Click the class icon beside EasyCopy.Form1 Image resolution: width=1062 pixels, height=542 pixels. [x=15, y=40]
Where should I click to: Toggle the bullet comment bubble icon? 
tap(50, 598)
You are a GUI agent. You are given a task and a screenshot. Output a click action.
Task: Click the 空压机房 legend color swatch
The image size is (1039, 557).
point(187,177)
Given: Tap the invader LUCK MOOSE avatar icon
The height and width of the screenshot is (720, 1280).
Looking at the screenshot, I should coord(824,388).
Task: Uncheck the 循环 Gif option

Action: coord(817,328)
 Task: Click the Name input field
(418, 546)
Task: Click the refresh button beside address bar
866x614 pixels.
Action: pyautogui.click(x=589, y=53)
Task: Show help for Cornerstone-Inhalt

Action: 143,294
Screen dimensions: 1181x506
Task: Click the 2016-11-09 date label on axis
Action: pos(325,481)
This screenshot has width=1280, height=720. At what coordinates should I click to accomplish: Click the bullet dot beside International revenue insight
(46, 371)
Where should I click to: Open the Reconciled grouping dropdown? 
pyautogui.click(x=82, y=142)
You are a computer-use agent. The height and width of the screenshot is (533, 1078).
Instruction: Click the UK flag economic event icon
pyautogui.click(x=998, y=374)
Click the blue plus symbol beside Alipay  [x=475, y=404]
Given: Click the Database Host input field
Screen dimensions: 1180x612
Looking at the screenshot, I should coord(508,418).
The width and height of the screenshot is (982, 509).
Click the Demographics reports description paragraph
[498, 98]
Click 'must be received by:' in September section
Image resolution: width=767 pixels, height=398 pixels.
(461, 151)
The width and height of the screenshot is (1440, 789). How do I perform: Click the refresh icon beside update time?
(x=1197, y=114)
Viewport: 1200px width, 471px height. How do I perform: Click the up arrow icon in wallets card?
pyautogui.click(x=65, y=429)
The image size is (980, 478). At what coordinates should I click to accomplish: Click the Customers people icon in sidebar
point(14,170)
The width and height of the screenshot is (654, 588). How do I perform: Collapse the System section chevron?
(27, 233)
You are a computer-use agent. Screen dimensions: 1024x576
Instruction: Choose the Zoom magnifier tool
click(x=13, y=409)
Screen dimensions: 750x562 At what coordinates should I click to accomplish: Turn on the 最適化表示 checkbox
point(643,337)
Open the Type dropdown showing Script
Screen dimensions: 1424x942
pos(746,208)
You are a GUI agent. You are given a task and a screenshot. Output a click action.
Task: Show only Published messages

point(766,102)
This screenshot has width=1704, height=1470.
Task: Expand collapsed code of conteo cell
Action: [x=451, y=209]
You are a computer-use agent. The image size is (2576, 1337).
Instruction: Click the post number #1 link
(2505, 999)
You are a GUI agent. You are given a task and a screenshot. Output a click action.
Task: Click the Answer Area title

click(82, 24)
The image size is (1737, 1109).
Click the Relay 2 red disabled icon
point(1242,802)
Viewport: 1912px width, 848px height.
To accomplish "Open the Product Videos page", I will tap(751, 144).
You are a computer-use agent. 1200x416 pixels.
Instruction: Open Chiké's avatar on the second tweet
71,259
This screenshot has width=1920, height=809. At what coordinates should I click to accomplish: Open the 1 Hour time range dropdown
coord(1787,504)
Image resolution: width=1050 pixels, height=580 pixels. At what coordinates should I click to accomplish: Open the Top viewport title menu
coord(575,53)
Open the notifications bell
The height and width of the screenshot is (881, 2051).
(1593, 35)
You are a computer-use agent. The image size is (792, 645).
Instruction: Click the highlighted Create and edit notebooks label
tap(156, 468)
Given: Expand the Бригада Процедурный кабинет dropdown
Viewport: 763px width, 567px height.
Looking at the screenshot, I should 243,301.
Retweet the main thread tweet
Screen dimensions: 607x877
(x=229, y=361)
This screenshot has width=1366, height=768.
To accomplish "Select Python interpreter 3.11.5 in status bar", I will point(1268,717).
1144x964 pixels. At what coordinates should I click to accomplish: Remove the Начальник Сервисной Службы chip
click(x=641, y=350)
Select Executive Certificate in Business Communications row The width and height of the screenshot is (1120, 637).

☆ ☆ ☆ ☆

(HOW TO COMPLETE THIS TASK):
The whole listing above is to be output exactly.

(ANSWER SPACE):
Click the class icon beside EasyCopy.Form1 Image resolution: width=1062 pixels, height=542 pixels. [x=15, y=40]
Where should I click to: Toggle the bullet comment bubble icon? 
tap(50, 598)
You are a GUI agent. You are given a task and a screenshot. Output a click action.
Task: Click the 空压机房 legend color swatch
The image size is (1039, 557).
point(187,177)
Given: Tap the invader LUCK MOOSE avatar icon
The height and width of the screenshot is (720, 1280).
Looking at the screenshot, I should coord(824,388).
Task: Uncheck the 循环 Gif option

Action: coord(817,328)
 Task: Click the Name input field
(418, 546)
Task: Click the refresh button beside address bar
866x614 pixels.
Action: pyautogui.click(x=589, y=53)
Task: Show help for Cornerstone-Inhalt

Action: 143,294
Screen dimensions: 1181x506
Task: Click the 2016-11-09 date label on axis
Action: pos(325,481)
This screenshot has width=1280, height=720. At what coordinates should I click to accomplish: Click the bullet dot beside International revenue insight
(46, 371)
Where should I click to: Open the Reconciled grouping dropdown? 
pyautogui.click(x=82, y=142)
You are a computer-use agent. The height and width of the screenshot is (533, 1078).
Instruction: Click the UK flag economic event icon
pyautogui.click(x=998, y=374)
Click the blue plus symbol beside Alipay  [x=475, y=404]
Given: Click the Database Host input field
Screen dimensions: 1180x612
Looking at the screenshot, I should coord(508,418).
The width and height of the screenshot is (982, 509).
Click the Demographics reports description paragraph
[498, 98]
Click 'must be received by:' in September section
Image resolution: width=767 pixels, height=398 pixels.
(461, 151)
The width and height of the screenshot is (1440, 789). How do I perform: Click the refresh icon beside update time?
(x=1197, y=114)
Viewport: 1200px width, 471px height. How do I perform: Click the up arrow icon in wallets card?
pyautogui.click(x=65, y=429)
The image size is (980, 478). At what coordinates should I click to accomplish: Click the Customers people icon in sidebar
point(14,170)
The width and height of the screenshot is (654, 588). How do I perform: Collapse the System section chevron?
(27, 233)
You are a computer-use agent. Screen dimensions: 1024x576
Instruction: Choose the Zoom magnifier tool
click(x=13, y=409)
Screen dimensions: 750x562 At what coordinates should I click to accomplish: Turn on the 最適化表示 checkbox
point(643,337)
Open the Type dropdown showing Script
Screen dimensions: 1424x942
pos(746,208)
You are a GUI agent. You are given a task and a screenshot. Output a click action.
Task: Show only Published messages

point(766,102)
This screenshot has width=1704, height=1470.
Task: Expand collapsed code of conteo cell
Action: [x=451, y=209]
You are a computer-use agent. The image size is (2576, 1337).
Instruction: Click the post number #1 link
(2505, 999)
You are a GUI agent. You are given a task and a screenshot. Output a click action.
Task: Click the Answer Area title

click(82, 24)
The image size is (1737, 1109).
Click the Relay 2 red disabled icon
point(1242,802)
Viewport: 1912px width, 848px height.
To accomplish "Open the Product Videos page", I will tap(751, 144).
You are a computer-use agent. 1200x416 pixels.
Instruction: Open Chiké's avatar on the second tweet
71,259
This screenshot has width=1920, height=809. At what coordinates should I click to accomplish: Open the 1 Hour time range dropdown
coord(1787,504)
Image resolution: width=1050 pixels, height=580 pixels. At what coordinates should I click to accomplish: Open the Top viewport title menu
coord(575,53)
Open the notifications bell
The height and width of the screenshot is (881, 2051).
(1593, 35)
You are a computer-use agent. The image size is (792, 645).
Instruction: Click the highlighted Create and edit notebooks label
tap(156, 468)
Given: Expand the Бригада Процедурный кабинет dropdown
Viewport: 763px width, 567px height.
Looking at the screenshot, I should 243,301.
Retweet the main thread tweet
Screen dimensions: 607x877
(x=229, y=361)
This screenshot has width=1366, height=768.
To accomplish "Select Python interpreter 3.11.5 in status bar", I will point(1268,717).
1144x964 pixels. At what coordinates should I click to accomplish: Remove the Начальник Сервисной Службы chip
click(x=641, y=350)
Select Executive Certificate in Business Communications row The width and height of the screenshot is (1120, 637).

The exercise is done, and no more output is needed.